Thirty years ago asthma was a rare disease, but round the world the incidence of asthma has gone up by about 50 per cent every decade. Today 100 to 150 million people have the breathing problem, which costs $6 billion a year in the US alone.

But European studies are beginning to hint that the rise in asthma cases may have stopped. A recent study of school children in Rome showed that asthma levels are levelling out for those born after 1985. And a new study presented at the European Respiratory Society’s Annual Congress in Stockholm this week suggests that this happened at least five years earlier in Switzerland.

Charlott Braun-Fahrländer and her team at Basel University studied groups of 15-year-old children in Swiss schools in 1992, 1996 and 2000. Parents answered questions on asthma symptoms and on known risk factors in the home – such as pets and wall-to-wall carpets. The number of patients with persistent asthma stayed at around 8 per cent throughout the 1990s, with little change in any of the risk factors they asked about.

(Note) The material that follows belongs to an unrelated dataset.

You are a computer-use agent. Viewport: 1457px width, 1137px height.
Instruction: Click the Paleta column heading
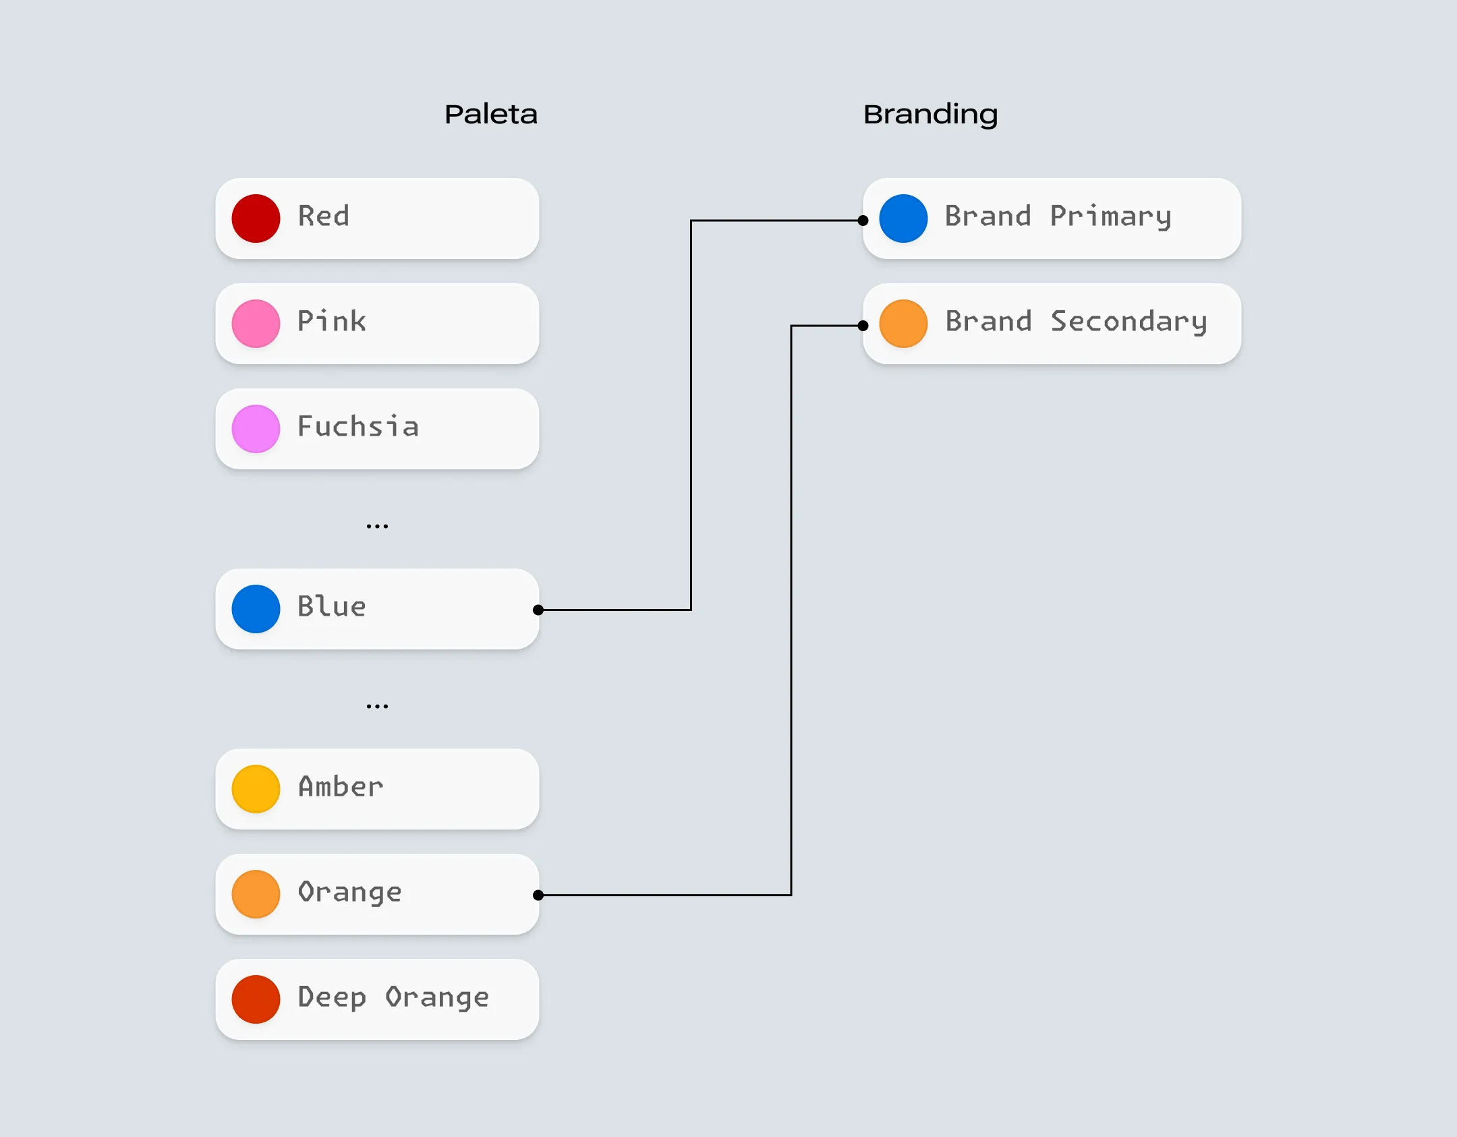click(x=491, y=114)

The results are the first to indicate asthma rates are stabilising in children born before 1980, though they still don’t know why this should be so.

Many environmental factors, such as dust mites and tobacco smoke, are well known triggers for asthma. And new factors continue to be pinpointed. At the same conference, other researchers reported that exposure to antibiotics and high pollen levels while in the womb are associated with increased asthma rates. But no one has tracked down the link between such factors and the global trends.

Mike Silverman, an asthma researcher in Britain, thinks the new research might be particularly valuable in working this out. Comparing living conditions in Switzerland with other countries where the drop in asthma is taking longer to kick in could help researchers pin down the reasons asthma rates rose in the first place, he says.